Marine section boats docked in Boston

The SERT team serves as a requestable adjunct to local law enforcement agencies requesting state assistance in civil disturbances, special events, or missing persons searches.

====Marine Section====
The Marine Section provides routine river and marine patrol on the Charles River, Mystic River, and in the Boston Harbor Islands National Park. It also provides a statewide response facility, using road transportable vessels.

====Motorcycle Unit====

The motorcycle unit is responsible for dignitary escorts, funeral escorts, prisoner escorts, and many other types of special missions.

◆ **Data to examine**
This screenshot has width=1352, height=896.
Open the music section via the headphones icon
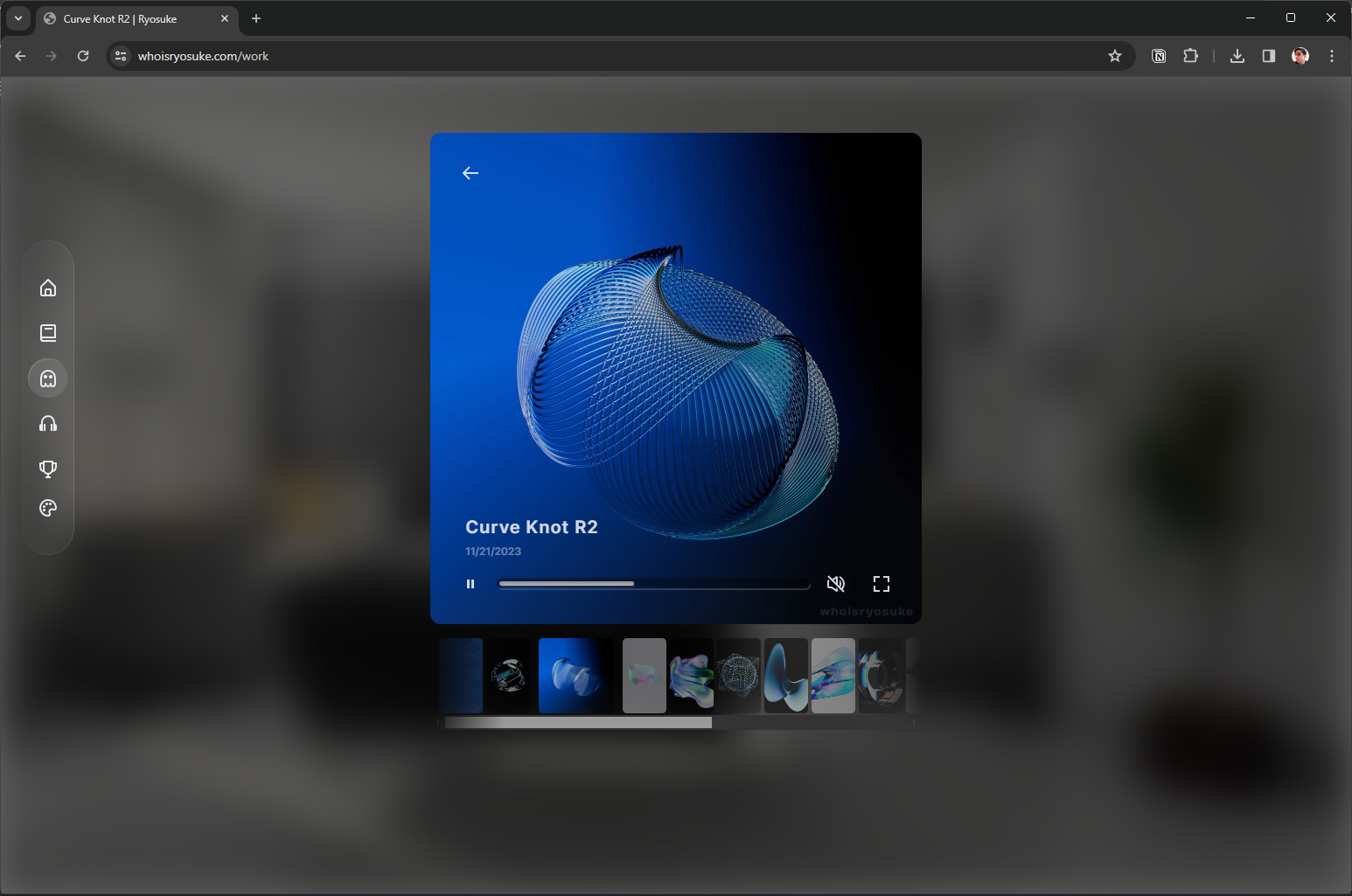point(48,423)
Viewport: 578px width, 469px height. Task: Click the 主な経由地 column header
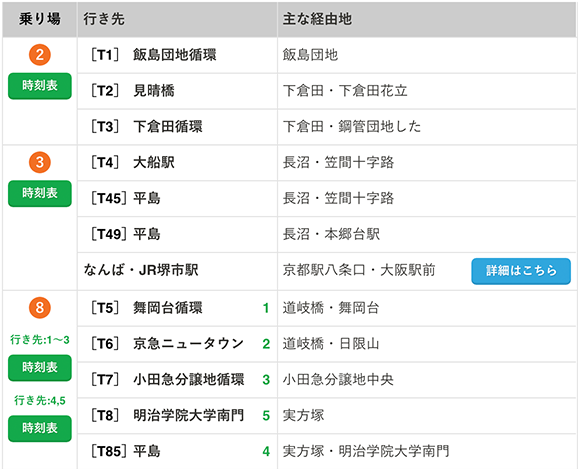point(317,19)
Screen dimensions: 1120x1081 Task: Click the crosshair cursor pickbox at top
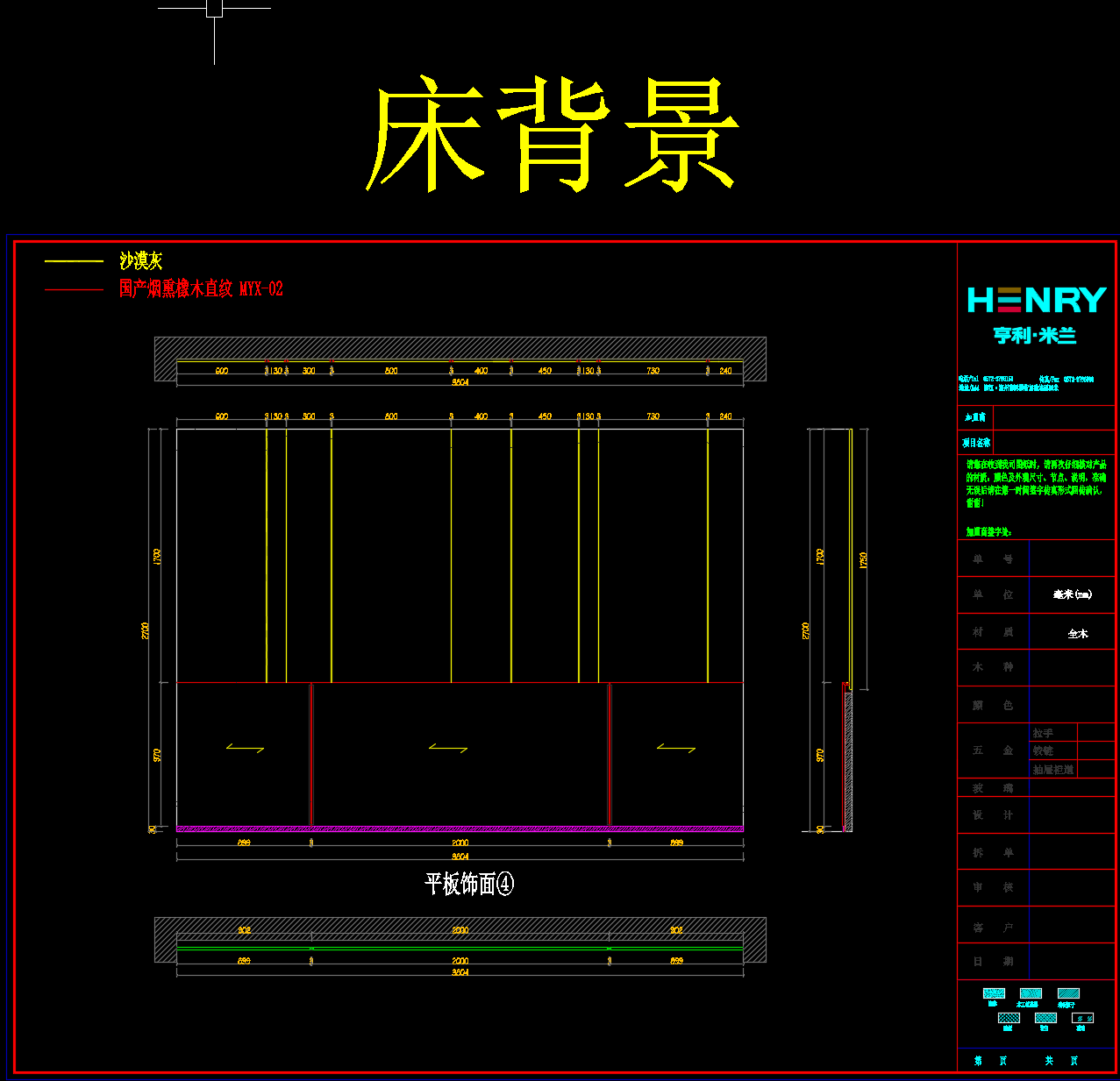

◆ **Work order 1**
Reproduce the stretch of the unit descriptions from "The SERT team" through "road transportable vessels.".
◆ **Work order 2**
According to the unit descriptions, on which waters does the Marine Section conduct routine patrol?
◆ **Work order 3**
Using the unit descriptions, explain how the Marine Section is able to provide a statewide response facility.

◆ **Expected output 1**
The SERT team serves as a requestable adjunct to local law enforcement agencies requesting state assistance in civil disturbances, special events, or missing persons searches.

====Marine Section====
The Marine Section provides routine river and marine patrol on the Charles River, Mystic River, and in the Boston Harbor Islands National Park. It also provides a statewide response facility, using road transportable vessels.

◆ **Expected output 2**
The Charles River, the Mystic River, and the Boston Harbor Islands National Park.

◆ **Expected output 3**
The Marine Section provides its statewide response facility by using road transportable vessels.